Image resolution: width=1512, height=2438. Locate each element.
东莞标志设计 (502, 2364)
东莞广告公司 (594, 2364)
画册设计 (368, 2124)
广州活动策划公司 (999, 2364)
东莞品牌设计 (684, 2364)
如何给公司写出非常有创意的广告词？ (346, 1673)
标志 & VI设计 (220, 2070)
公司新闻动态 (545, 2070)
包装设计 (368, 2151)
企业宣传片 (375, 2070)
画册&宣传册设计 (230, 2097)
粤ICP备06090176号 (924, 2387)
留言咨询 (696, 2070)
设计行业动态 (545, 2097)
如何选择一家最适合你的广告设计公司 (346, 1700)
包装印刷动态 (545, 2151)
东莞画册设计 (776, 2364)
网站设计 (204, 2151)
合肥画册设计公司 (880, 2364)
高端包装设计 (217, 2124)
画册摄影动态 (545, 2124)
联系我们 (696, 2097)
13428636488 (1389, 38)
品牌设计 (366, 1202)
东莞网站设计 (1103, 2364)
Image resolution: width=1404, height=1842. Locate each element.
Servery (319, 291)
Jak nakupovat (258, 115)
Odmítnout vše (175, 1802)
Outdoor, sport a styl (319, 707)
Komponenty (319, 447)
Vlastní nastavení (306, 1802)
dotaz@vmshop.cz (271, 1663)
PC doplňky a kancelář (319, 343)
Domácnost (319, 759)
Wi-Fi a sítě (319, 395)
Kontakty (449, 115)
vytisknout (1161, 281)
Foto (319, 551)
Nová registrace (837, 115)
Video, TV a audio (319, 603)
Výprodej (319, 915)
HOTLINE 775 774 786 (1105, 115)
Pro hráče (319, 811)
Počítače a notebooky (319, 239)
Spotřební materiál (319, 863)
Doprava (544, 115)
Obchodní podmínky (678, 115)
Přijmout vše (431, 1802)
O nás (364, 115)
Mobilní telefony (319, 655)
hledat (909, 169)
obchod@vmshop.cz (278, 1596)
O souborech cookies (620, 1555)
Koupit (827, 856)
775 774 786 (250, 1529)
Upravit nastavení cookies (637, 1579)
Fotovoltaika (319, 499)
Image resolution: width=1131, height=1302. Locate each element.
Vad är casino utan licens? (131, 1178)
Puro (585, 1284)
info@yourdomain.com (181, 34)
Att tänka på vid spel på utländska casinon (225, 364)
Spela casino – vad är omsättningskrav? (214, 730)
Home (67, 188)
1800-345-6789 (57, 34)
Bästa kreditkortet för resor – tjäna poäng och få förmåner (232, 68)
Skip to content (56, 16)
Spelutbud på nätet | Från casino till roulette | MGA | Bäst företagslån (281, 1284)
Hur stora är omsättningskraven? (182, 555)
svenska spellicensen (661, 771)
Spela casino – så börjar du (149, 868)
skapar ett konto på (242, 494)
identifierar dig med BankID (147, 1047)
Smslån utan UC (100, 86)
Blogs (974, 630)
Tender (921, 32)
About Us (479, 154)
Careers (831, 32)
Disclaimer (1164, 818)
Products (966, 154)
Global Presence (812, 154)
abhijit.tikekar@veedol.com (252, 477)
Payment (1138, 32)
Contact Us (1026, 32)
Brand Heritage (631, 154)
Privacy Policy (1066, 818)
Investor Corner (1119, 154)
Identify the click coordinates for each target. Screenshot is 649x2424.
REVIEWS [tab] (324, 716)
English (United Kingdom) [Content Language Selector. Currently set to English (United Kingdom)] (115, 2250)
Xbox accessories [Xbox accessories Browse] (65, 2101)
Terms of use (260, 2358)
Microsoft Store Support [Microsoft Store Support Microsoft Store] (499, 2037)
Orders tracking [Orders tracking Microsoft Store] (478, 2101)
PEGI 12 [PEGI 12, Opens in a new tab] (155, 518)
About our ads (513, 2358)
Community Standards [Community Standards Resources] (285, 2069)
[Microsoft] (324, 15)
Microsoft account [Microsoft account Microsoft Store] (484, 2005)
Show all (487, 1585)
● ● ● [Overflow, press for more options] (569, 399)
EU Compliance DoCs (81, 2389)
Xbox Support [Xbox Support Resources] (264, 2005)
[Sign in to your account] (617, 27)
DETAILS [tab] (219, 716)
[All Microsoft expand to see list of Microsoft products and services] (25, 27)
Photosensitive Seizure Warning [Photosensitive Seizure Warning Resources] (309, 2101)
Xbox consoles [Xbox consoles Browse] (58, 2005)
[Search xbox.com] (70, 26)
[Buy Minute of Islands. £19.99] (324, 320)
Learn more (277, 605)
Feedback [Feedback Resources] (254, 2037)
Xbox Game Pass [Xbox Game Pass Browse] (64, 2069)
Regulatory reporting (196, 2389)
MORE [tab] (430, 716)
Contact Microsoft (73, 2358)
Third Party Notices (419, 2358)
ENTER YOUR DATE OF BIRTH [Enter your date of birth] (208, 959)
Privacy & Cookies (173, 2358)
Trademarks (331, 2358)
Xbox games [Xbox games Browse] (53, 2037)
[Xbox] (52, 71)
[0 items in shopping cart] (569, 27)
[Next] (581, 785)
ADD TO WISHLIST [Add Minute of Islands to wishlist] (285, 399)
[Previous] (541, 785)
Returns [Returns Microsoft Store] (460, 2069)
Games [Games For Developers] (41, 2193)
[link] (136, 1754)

___

Copy the entries from the line with "Feedback [Feedback Resources] (254, 2037)" through the final line, both included, keeping each request's wording unchanged and shifting every answer's coordinates by adding 101 to each number.

Feedback [Feedback Resources] (355, 2138)
Xbox Game Pass [Xbox Game Pass Browse] (165, 2170)
Regulatory reporting (297, 2490)
MORE [tab] (531, 817)
Contact Microsoft (174, 2459)
Third Party Notices (520, 2459)
ENTER YOUR DATE OF BIRTH [Enter your date of birth] (309, 1060)
Privacy & Cookies (274, 2459)
Trademarks (432, 2459)
Xbox games [Xbox games Browse] (154, 2138)
[Xbox] (153, 172)
[0 items in shopping cart] (670, 128)
[Next] (682, 886)
ADD TO WISHLIST [Add Minute of Islands to wishlist] (386, 500)
[Previous] (642, 886)
Returns [Returns Microsoft Store] (561, 2170)
Games [Games For Developers] (142, 2294)
[link] (237, 1855)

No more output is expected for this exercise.